There are a lot of differences between HTTP1.1 and HTTP/2, but I'll just focus on one for now.

When your browser requests a website from the server it does so in one request. The server responds with a HTML document, which can contain links to a number of assets that make up the page; things like videos, images, stylesheets, JS, etc. Each asset is then requested, one-at-a-time, in seperate requests, by your browser. The server obliges and returns them one-at-a-time.

HTTP/2 works differently. Your browser requests a web page, and the server responds with everything your browser needs to compile that page, including any linked assets.

It's not straightforward to get this working from a web application point-of-view, but it has fairly big speed advantages when done properly. This blog uses HTTP/2, wherever possible.

Other Solutions

I'm a big fan of Vue, which is an equivalent to React. If you've never used either and are looking to pick one up, I'd definitely recommend Vue. The learning curve is much shallower, and it's being picked up by some great companies.

Unfortunately I couldn't find a static site generator that played nicely with Vue, yet. The closest I could find was Gridsome which looks great, but it was still in beta at time of writing, and the documentation was still unfinished.

Deploying

Another big difference for me when working with static sites and JS was the deployment procedure. I'm used to working on larger builds that involve multiple servers, databases and various service machines so I tend to deploy using a deployment tool or from our repo tool.

Because we're dealing with a static site any time there is a change to the site or data we need to rebuild. A change can be something obvious such as a CSS tweak, or something you might expect to be automatic, such as a new blog post being added.

Unfortunately due to the nature of static sites, the deployment process includes building the full site upon each deployment, and each change of any data. This is a manual process.

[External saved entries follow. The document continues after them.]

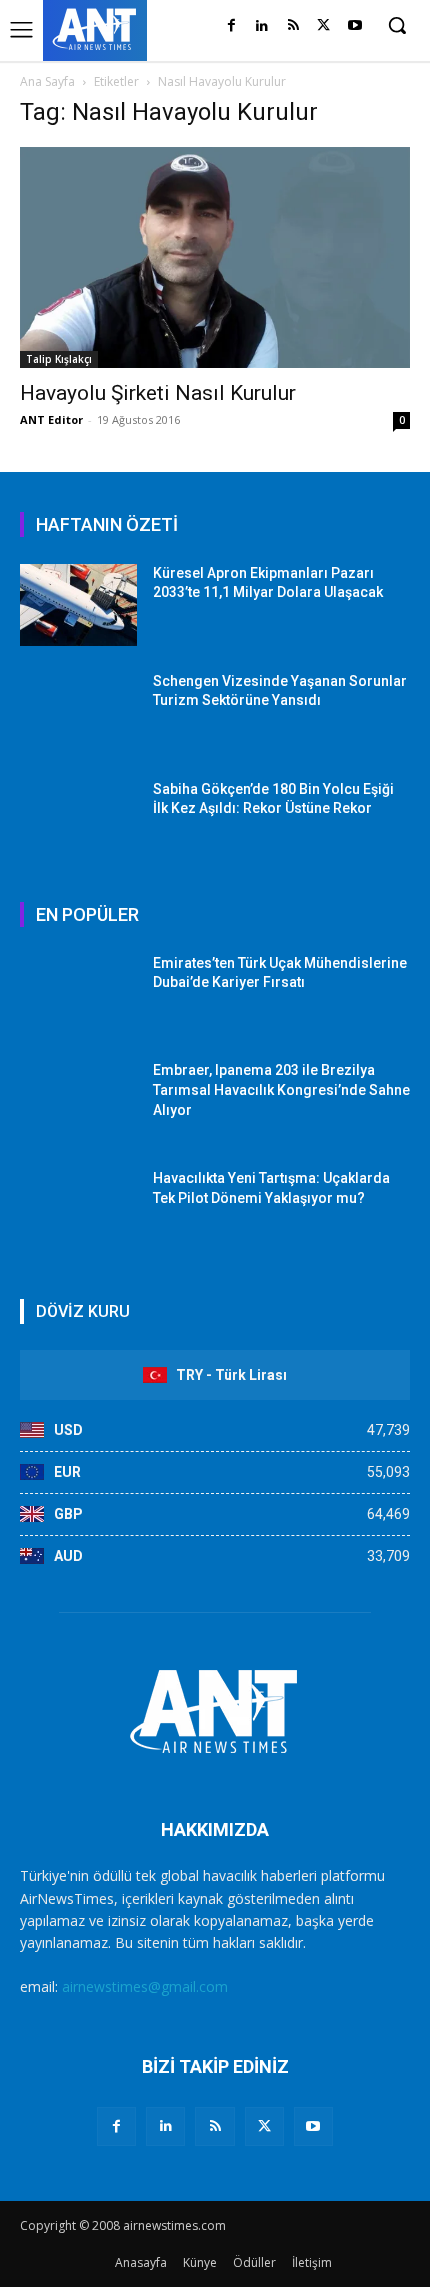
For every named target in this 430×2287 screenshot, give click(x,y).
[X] (323, 26)
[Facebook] (231, 26)
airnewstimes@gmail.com (145, 1986)
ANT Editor (51, 419)
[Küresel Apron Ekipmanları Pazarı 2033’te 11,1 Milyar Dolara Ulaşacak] (78, 605)
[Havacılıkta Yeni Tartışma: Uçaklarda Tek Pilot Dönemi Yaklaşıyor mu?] (78, 1210)
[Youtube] (354, 26)
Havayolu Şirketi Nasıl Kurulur (158, 393)
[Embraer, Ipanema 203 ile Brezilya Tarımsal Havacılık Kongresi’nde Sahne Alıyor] (78, 1102)
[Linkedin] (262, 26)
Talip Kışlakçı (59, 359)
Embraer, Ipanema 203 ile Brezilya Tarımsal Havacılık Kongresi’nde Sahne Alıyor (281, 1089)
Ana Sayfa (47, 81)
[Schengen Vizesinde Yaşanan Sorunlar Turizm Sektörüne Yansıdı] (78, 713)
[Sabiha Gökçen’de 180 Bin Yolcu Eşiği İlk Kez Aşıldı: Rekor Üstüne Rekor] (78, 821)
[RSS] (293, 26)
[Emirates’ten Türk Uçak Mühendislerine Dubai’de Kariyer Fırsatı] (78, 995)
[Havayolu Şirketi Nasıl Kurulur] (215, 257)
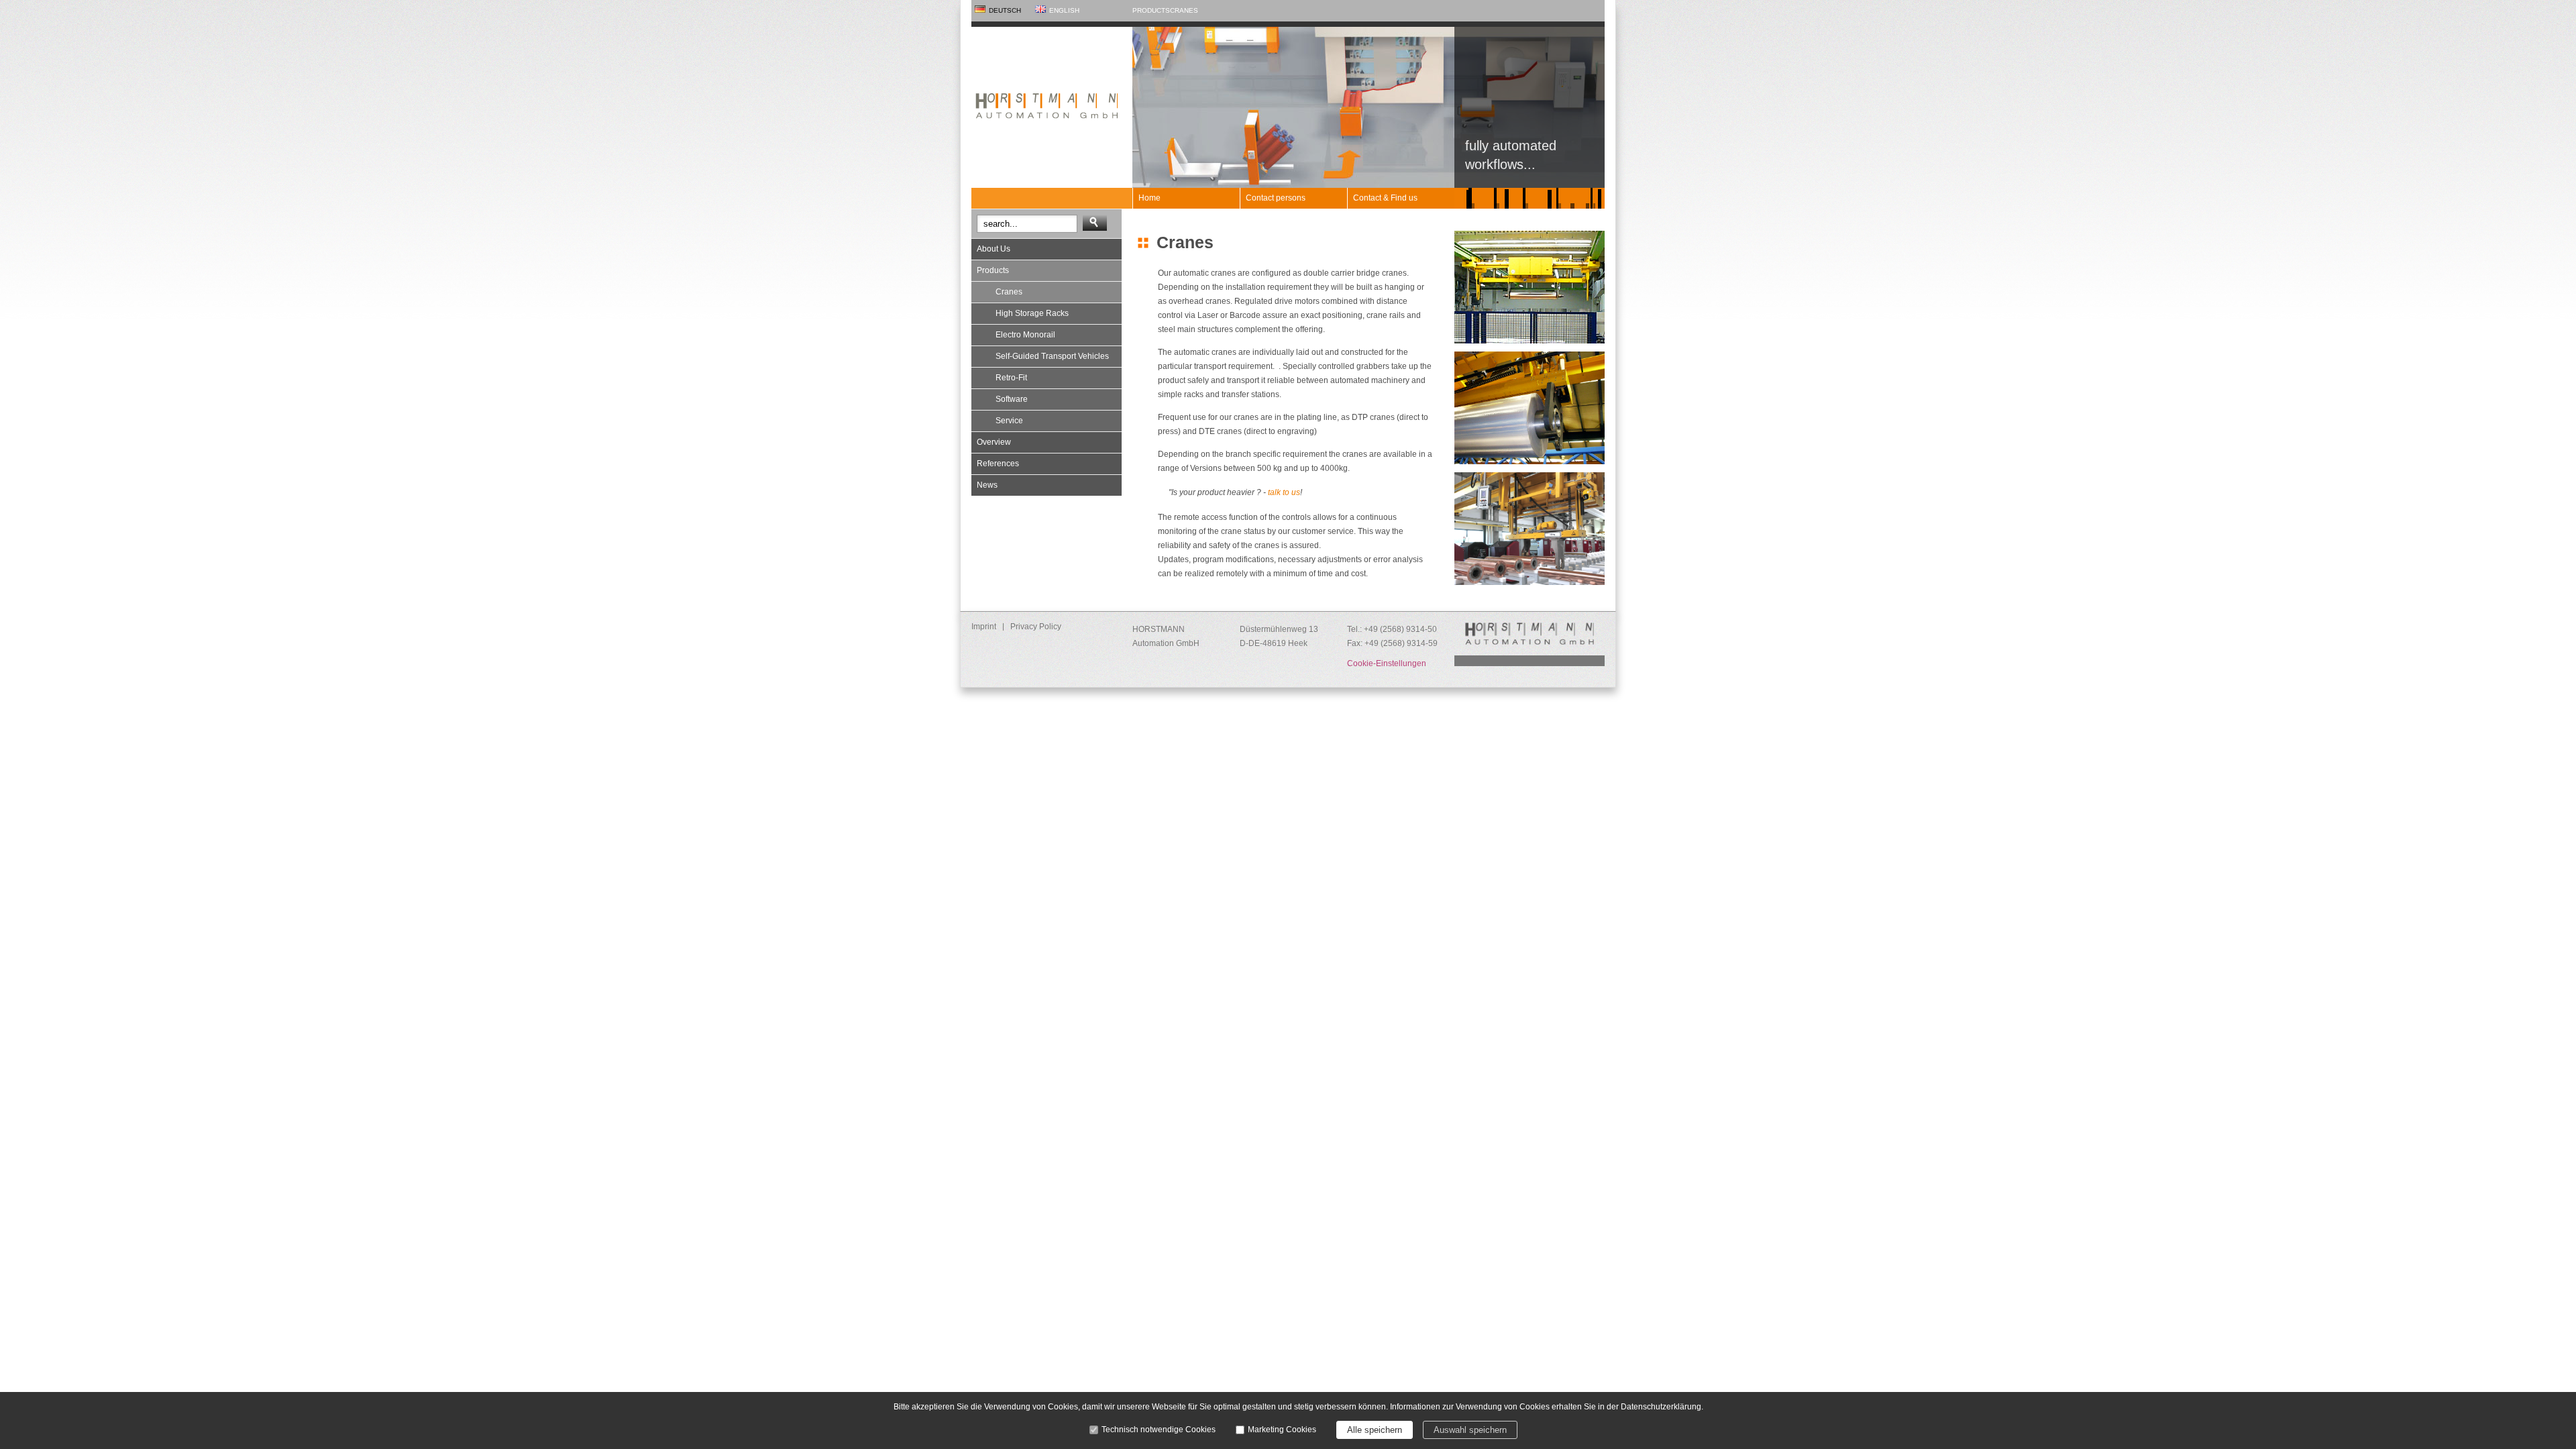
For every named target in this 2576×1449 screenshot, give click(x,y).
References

For me, that's not so much of a problem. The odds are that whatever machine I'm writing a blog post on can easily be used to build the site and deploy from. But, from a content-editors point-of-view it's a bit of a big roadblock having to get a developer involved every time a piece of content is changed or created.

Netlify

In comes Netlify. Netlify is a build service for static sites. It exists to solve this very problem.

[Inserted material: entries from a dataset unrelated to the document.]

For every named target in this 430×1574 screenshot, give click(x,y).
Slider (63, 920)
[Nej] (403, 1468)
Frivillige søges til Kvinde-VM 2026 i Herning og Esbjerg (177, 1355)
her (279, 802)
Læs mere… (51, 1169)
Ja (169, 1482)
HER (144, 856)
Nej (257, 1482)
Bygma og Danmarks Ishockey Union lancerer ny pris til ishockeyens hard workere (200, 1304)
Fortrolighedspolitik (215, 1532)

  1. Add your repo to Netlify so it can access your code.
  2. Create a web hook from your CMS or any other data source you may have to trigger a build.
  3. Netlify will build your site based off your defined build process (usually just yarn build) and deploy it to your host for you.

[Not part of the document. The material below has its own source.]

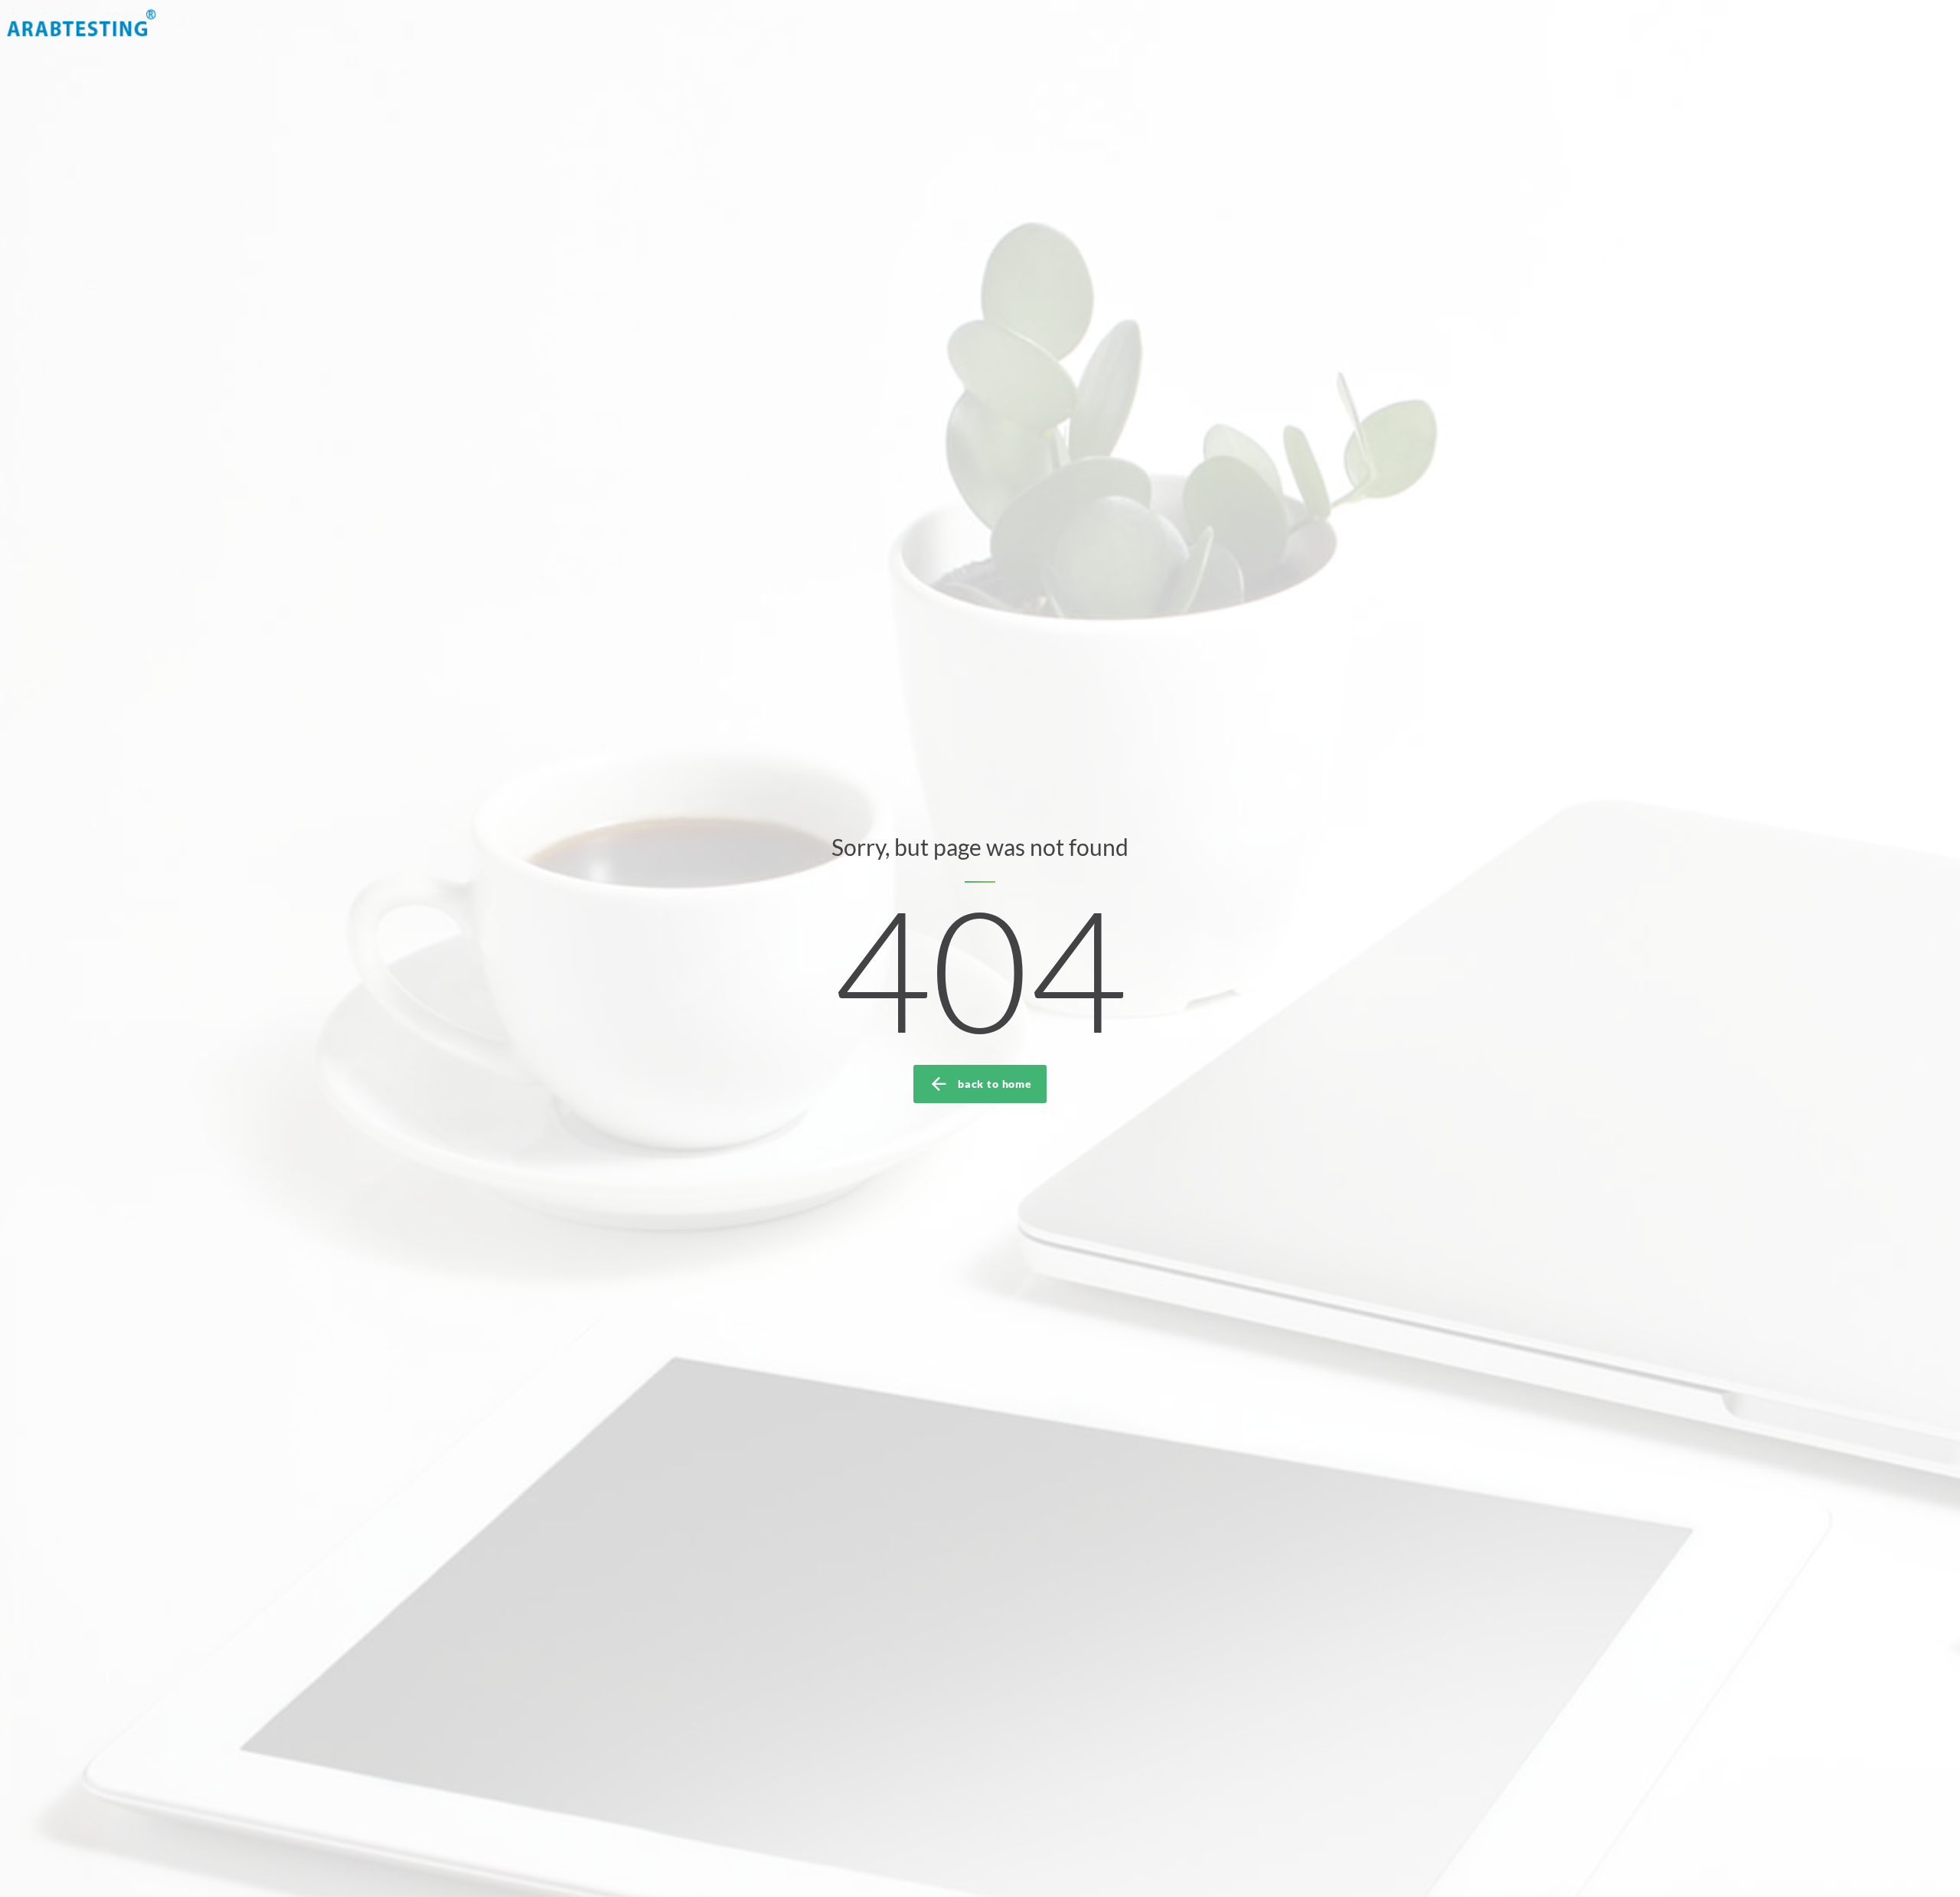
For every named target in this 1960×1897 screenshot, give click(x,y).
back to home (995, 1083)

Effectively you have an automated build and deployment process whenever your data sources change.

What this isn't suitable for

This whole set up is great for me. It's fast, reliable, and bullet-proof from a security stand point. However, you'll notice this blog has zero functionality on it beyond a blog. No contact form, no login area, nada.

As soon as you require anything with backend involvement static sites quickly lose their appeal. It is, of course, possible to integrate with a backend framework by using AJAX or even hosting a backend app and posting directly to it, but suddenly you are maintaining several code bases to do one thing. For me, that just isn't right, but that might change.

As with anything, it's always worth running through your situation now, and in the future, before you commit to building anything in a piece of technology. If it's not suitable or you don't think it will be suitable, then it's probably not for you.

Summary

In summary, React and Gatsby will work well if you've got a basic site with little backend interaction. A static site generator is even more appealing if you have several data sources you want to display.

I focussed a lot on speed and efficiencies during the build of my site, and I managed to achieve a perfect score on Lighthouse.

lighthouse

However, it's always important to make sure you're building with a toolset that will help you, and not hinder you, especially in the mid-long term. Speed is often a trade off against ease of development, time constraints or features, so try not to get too hung up on your Lighthouse score, so long as the site is quick, responsive and easy to use.